Currently, out of the 248 Federal Wage System localities, 117 FWS localities are above prevailing rates, while 69 are below the market, GAO said.
The Biden administration said it’s “pursuing structural reforms” to some of the government’s largest pay systems — including the Federal Wage System for blue-collar feds, according to the 2025 budget request.
The Office of Management and Budget specifically pointed to what it said are long-standing “pay limitations” for blue-collar federal employees, as a result of aligning the pay ceilings and floors with those on the General Schedule.
One possible response to the issue may be “removing current ceilings in the FWS wage schedules and establishing a statutory minimum for annual pay rate adjustments,” OMB said in a budget request document.
Although the budget request alluded to some possible fixes, there is not yet a specific legislative proposal addressing the topic.
The Federal Prevailing Rate Advisory Committee is looking into another way to resolve some pay challenges for FWS employees.
In December 2023, the council, composed of members of OPM, the Defense Department and other stakeholders, voted 9-1 in favor of a draft proposal to merge the FWS locality map with the locality pay map for GS employees.
FPRAC has been considering possible reforms to the FWS map for 15 years. But the current draft proposal comes from a more recent 2022 request from Congress, which asked OPM to consider ways to merge the two locality pay maps.
Even though the council approved the proposal, some members said they still have “substantive” concerns about the cost and implementation of the changes.
A map-merger could lead to recruitment and retention issues for the Federal Wage System workforce in areas where the pay rates might decrease — possibly opening the door to federal positions moving to contract employees to save money, Nancy Speight, deputy assistant secretary of Defense for civilian personnel policy, said in December.
GAO’s Jones also said there are a number of complicated issues that need to be considered and assessed, if OPM were to merge the two maps.
For instance, aligning the maps would affect the wage survey DoD uses to help calculate wage rates in different FWS localities each year. DoD’s annual survey for FWS looks at data like job descriptions and numbers of employees in local areas to help set the pay rates each year.
“If you change the definition of the area, you will change the wage rates,” Jones said. “The point of the FWS system is to provide a wage rate which is close to the market rate in a particular geographic area. So, if you redefine the boundaries of that area, then of course you will change the data inputs into the survey.”

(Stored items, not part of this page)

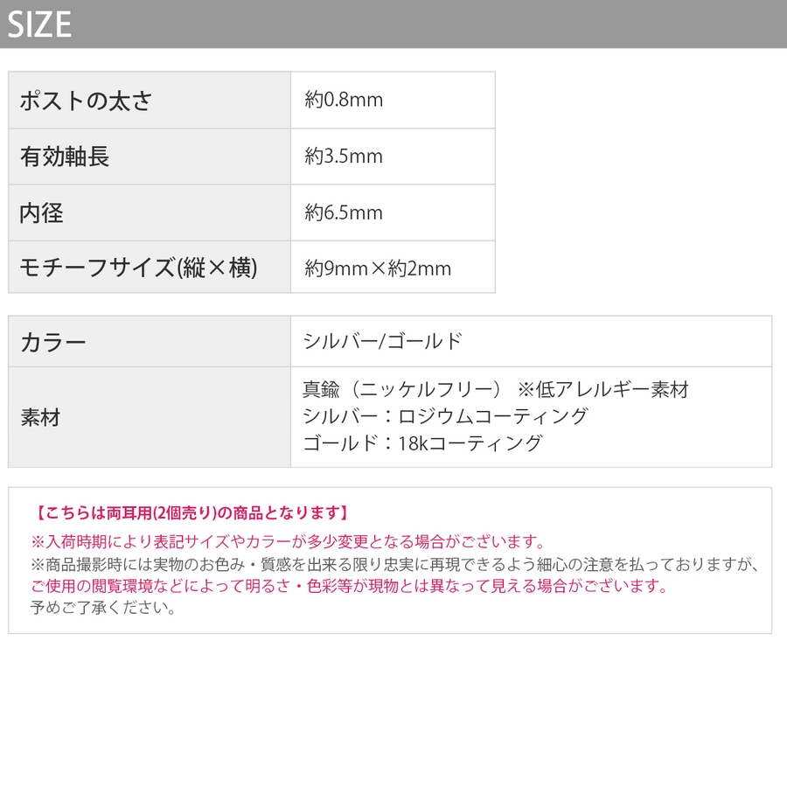Click the 約9mm×約2mm motif size value
The width and height of the screenshot is (787, 787).
378,268
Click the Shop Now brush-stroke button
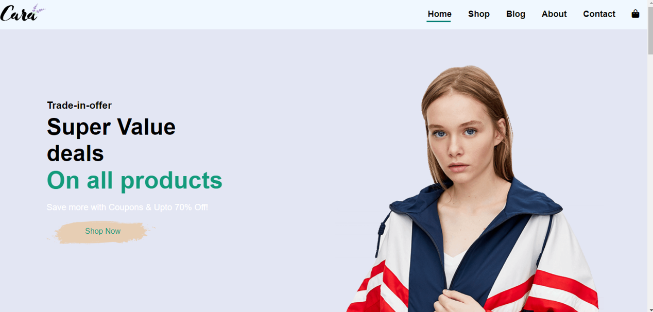The width and height of the screenshot is (653, 312). 102,232
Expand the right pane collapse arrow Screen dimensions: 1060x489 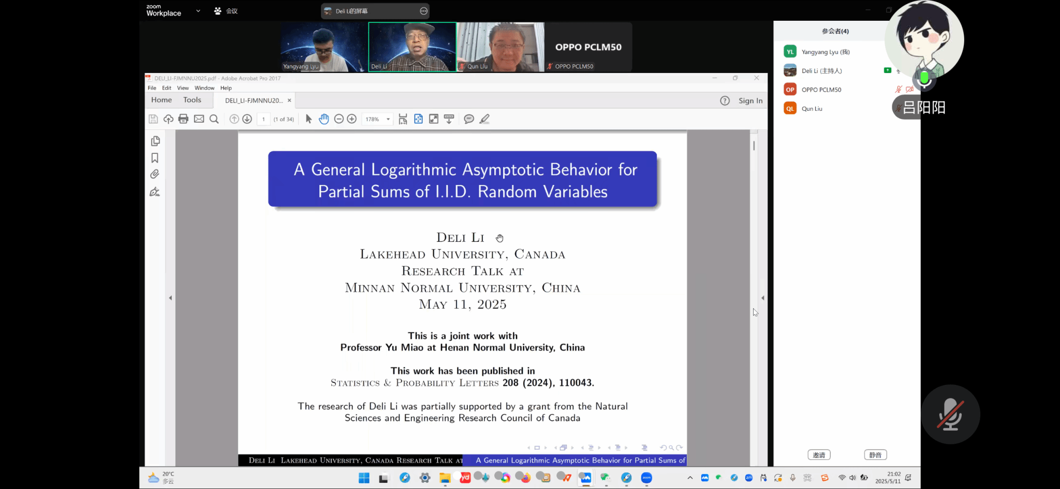[763, 298]
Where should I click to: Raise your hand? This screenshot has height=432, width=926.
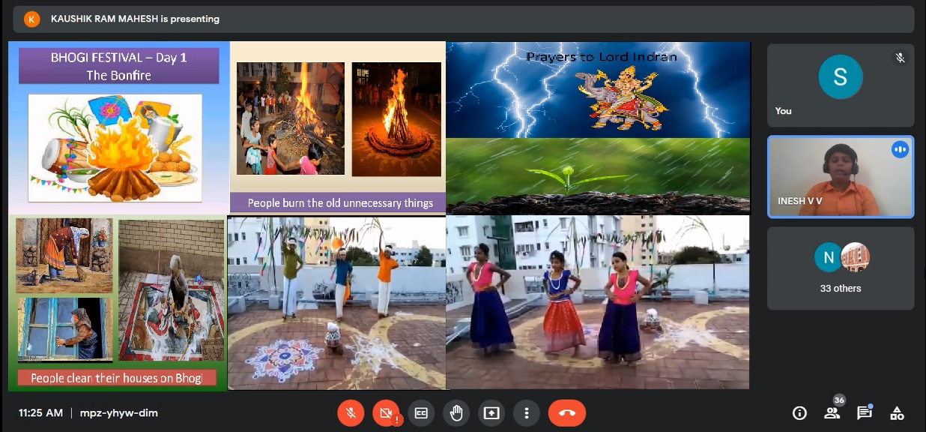pos(456,413)
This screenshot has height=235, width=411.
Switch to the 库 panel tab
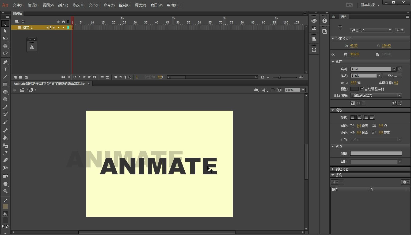(334, 17)
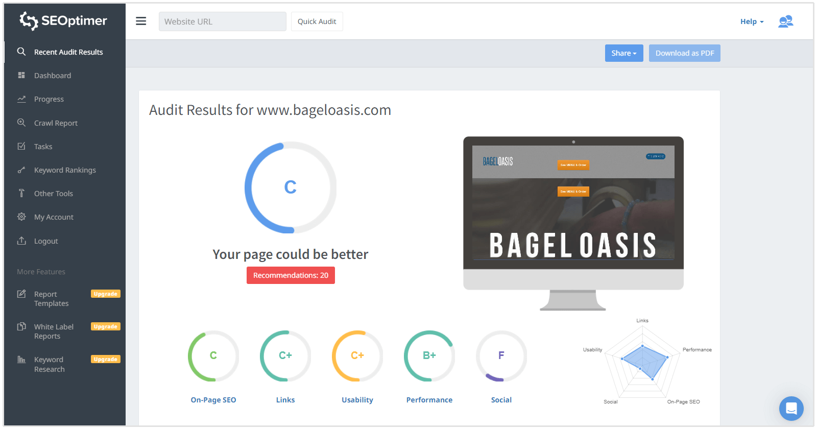Expand the Help dropdown menu

click(752, 21)
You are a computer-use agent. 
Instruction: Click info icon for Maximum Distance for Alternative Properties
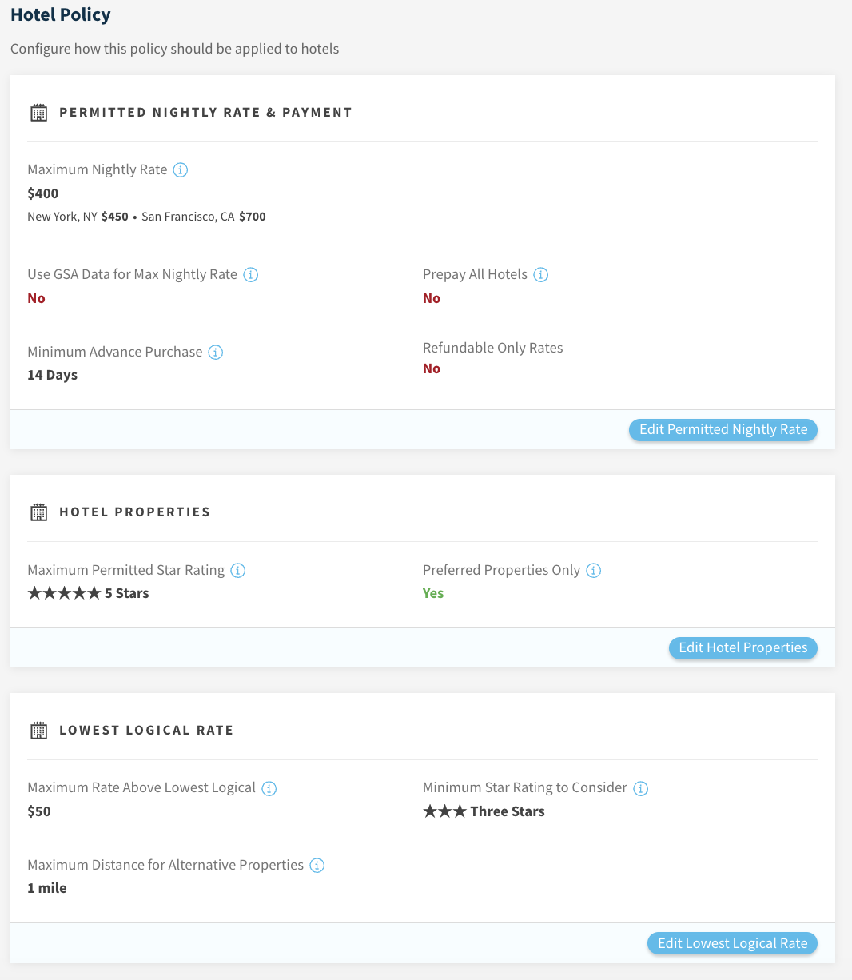[317, 865]
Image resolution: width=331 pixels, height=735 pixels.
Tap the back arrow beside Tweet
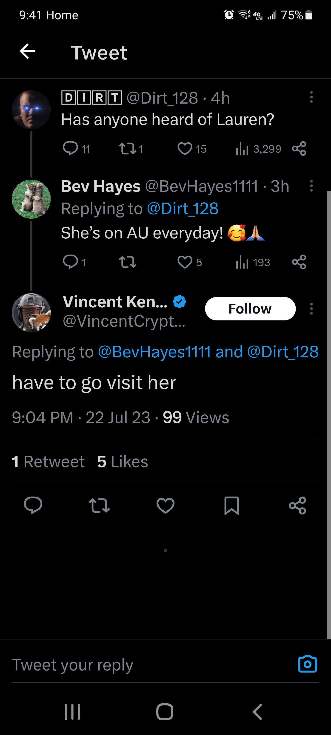click(27, 52)
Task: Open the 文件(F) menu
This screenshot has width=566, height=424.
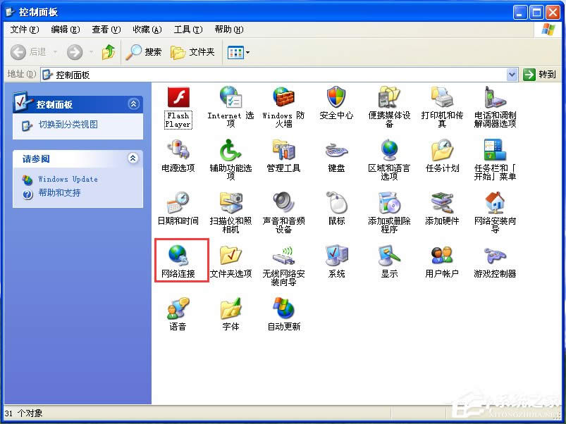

Those changes could lead to more Federal Wage System areas having either a lower or higher pay rate than the prevailing rate, Jones said, adding that “it’s hard to know without actually doing the exercise.”
Currently, OPM Director Kiran Ahuja and other agency officials are reviewing FPRAC’s recommendations. OPM is expected to issue a decision on the recommendations in April.
“We will be waiting with the interest, as others wait with interest, to see what that decision is,” Jones said.
GAO plans to publish another report in the near future on FWS. But right now, it’s in the very early stages of the process. Eventually, the report will look at wage rates for a range of military facilities across the country, and some of the issues associated with setting the priorities.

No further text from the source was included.